▶ _Work item_:
In the listing below, find the line holding "سریال آقای قاضی (568, 1024)" and the line holding "قوانین و مقررات (383, 1088)". Write out those two lines and all lines between, exactly, and nothing more.

▶ _Data for the task_:
· · ·
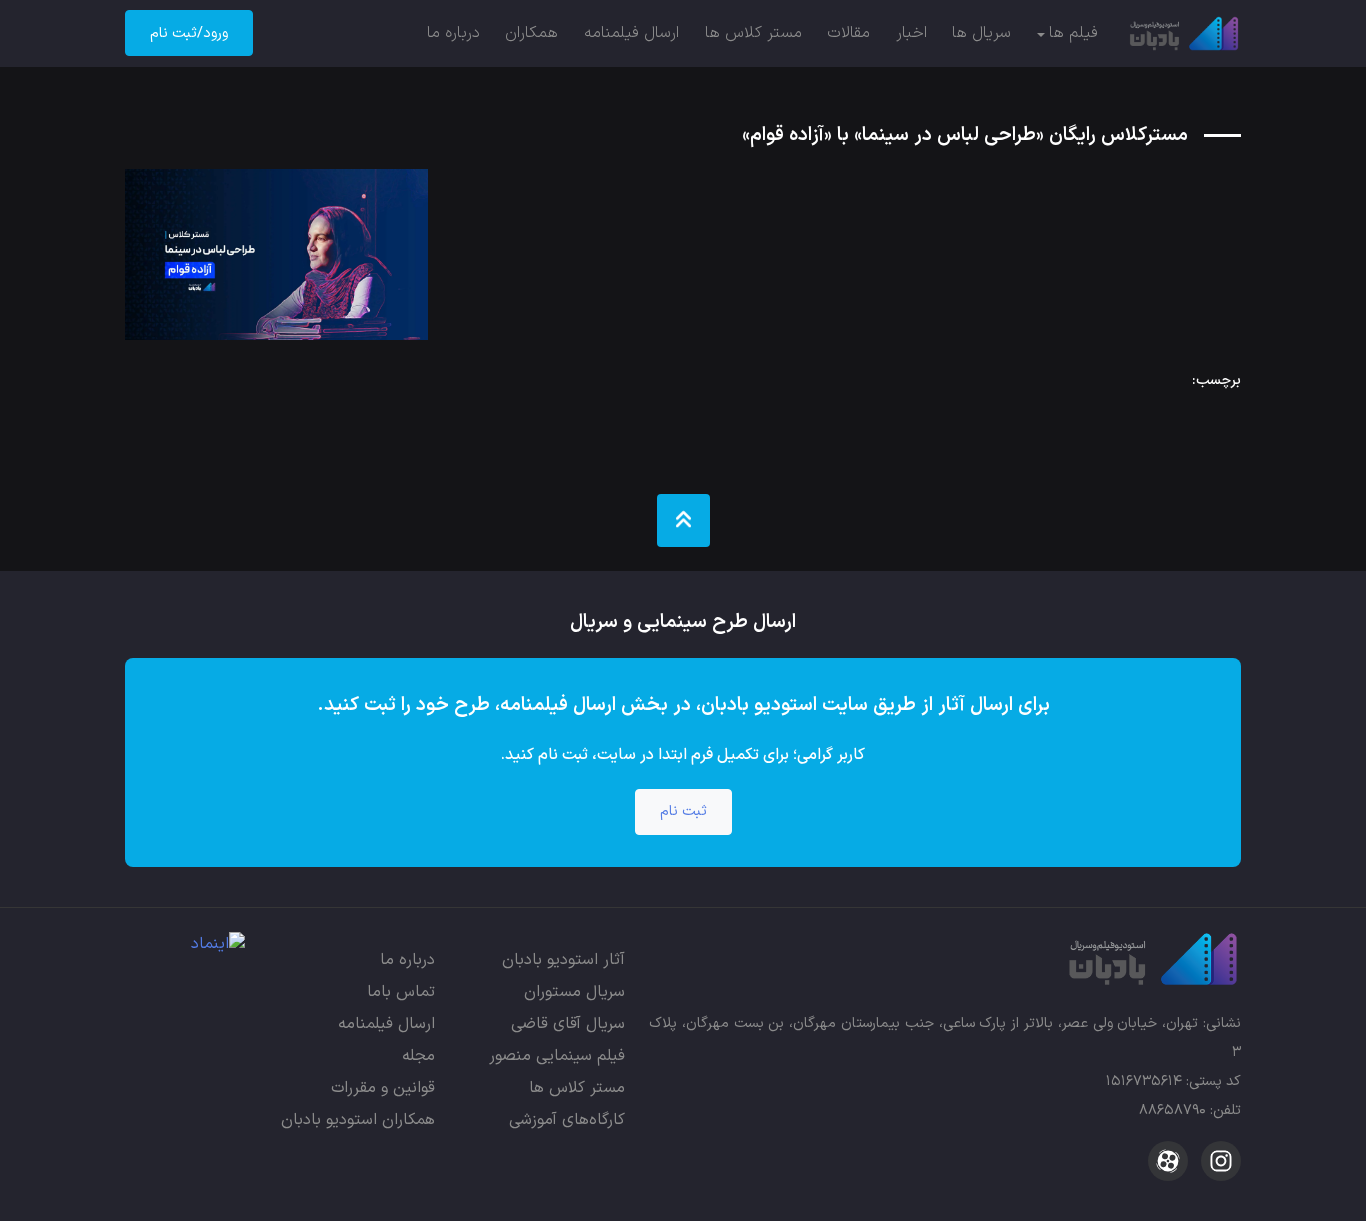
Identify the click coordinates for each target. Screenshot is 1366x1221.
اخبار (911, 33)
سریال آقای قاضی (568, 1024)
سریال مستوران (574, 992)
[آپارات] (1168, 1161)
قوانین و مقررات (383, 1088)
· · ·
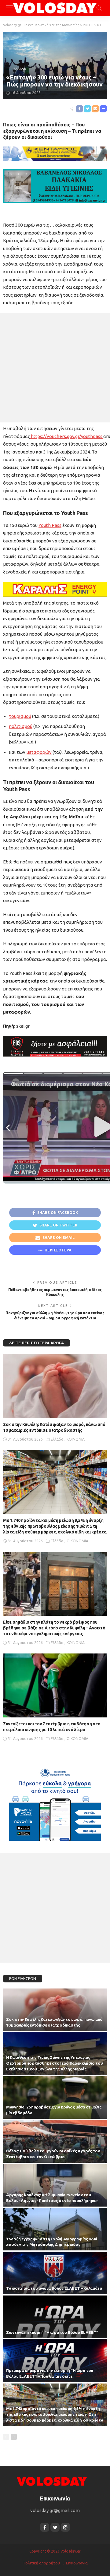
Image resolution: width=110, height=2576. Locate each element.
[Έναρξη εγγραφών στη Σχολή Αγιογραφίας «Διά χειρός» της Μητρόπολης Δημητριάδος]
· · ·
▶ _Response to this exercise_:
سریال آقای قاضی (568, 1024)
سریال مستوران (574, 992)
[آپارات] (1168, 1161)
قوانین و مقررات (383, 1088)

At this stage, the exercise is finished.